I would think so too! But it's not listed on their pre approved list of like jiffy lube, firestone, etc. And Idk if they'll take it. I am all about safety and rules, I just don't see why this is necessary on top of what I've already had done. If it is, then that's ok. I just can't seem to get a straight answer and am still waiting. That's all.


----------



## CrazyT (Jul 2, 2016)

midwestuber05 said:


> Just curious and need advice. I went inactive with uber for a year or so... Bought a new car, and wanting to come back. Now they want an inspection? I get the theory, but my car is less then one year old... the closest place to go is 45 minutes away, and costs money. Of course safety is in mind... but I can't get a straight answer from CS... I JUST had an oil change from dealership which included an inspection. Do I really have to do the drive on my own dime, pay for it, just for them to say... hey.. your car just rolled off the lot.. you're good. Recommendations as to where to go? Obviously things change over time.. but sheesh. Advice please?

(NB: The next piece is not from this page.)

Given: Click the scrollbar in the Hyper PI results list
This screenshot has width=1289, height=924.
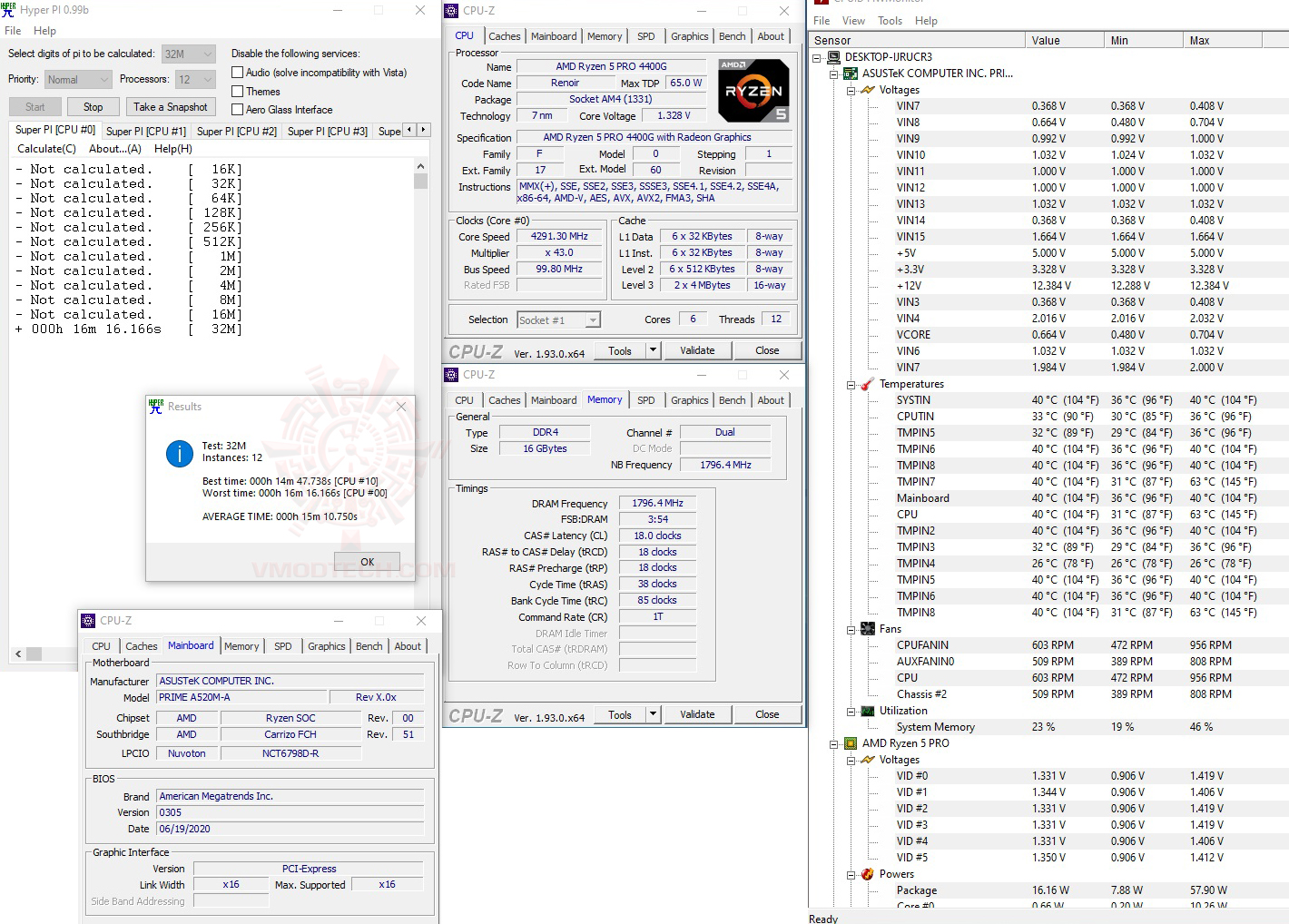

I'm in the far west suburbs of Chicago.


I got my car, was tied up with getting paperwork uploaded with glitches in the app and website, then drove an hour to a garage that has an agreement with uber for an inspection for a car that at the time had a while 75 miles on it. Uber has some places in this area where they bill uber directly. You might want to see if they have something similar in your area.


----------



## Shangsta (Aug 15, 2016)

CrazyT said:


> I got my car, was tied up with getting paperwork uploaded with glitches in the app and website, then drove an hour to a garage that has an agreement with uber for an inspection for a car that at the time had a while 75 miles on it. Uber has some places in this area where they bill uber directly. You might want to see if they have something similar in your area.


Bingo, find the closest uber approved place and just go there.

There is no way to avoid inspection if you are in a city that requires TNCs to have an inspection if that is what you are getting at.


----------



## Frontier Guy (Dec 27, 2015)

Call your selling Dealers service dept. When I signed up for Uber, I had 2,500 miles on mine, called the dealer, told them what I needed, they said no problem, didn't charge for it. Had them do it this year as well. Uber gave me a list of places, but said it wasn't firm, so I went to my own place.


----------



## midwestuber05 (Oct 20, 2016)

Frontier Guy said:


> Call your selling Dealers service dept. When I signed up for Uber, I had 2,500 miles on mine, called the dealer, told them what I needed, they said no problem, didn't charge for it. Had them do it this year as well. Uber gave me a list of places, but said it wasn't firm, so I went to my own place.


Oh! Thank you, I will try this!


----------



## crookedhalo (Mar 15, 2016)

If it's anything like the lyft inspection, just fill out the paper work yourself. That's what I did when lyft wanted one, uber never asked me for an inspection


----------



## midwestuber05 (Oct 20, 2016)

I went and got it done today... of course everything was fine. Submitted it, and voila! I'm Active! EXCEPT.... they put the expiration date as today... LOL. So now I'm "expired" again... until they put the right year in. Sit back and wait I guess.... Thanks everyone!


----------



## mikes424 (May 22, 2016)

When a car is added, Uber asks for insurance, registration and inspection. 
None of the above specifies if the car is new or preowned. They just show dates issued. 

If you bought a 2016 vehicle today, it could be new or it could have been bought in October 2015 and now have 40,000 + miles. Uber has no way of knowing, therefore the inspection. 

By the way, I dislike supporting Uber policies, but I understand this one.


----------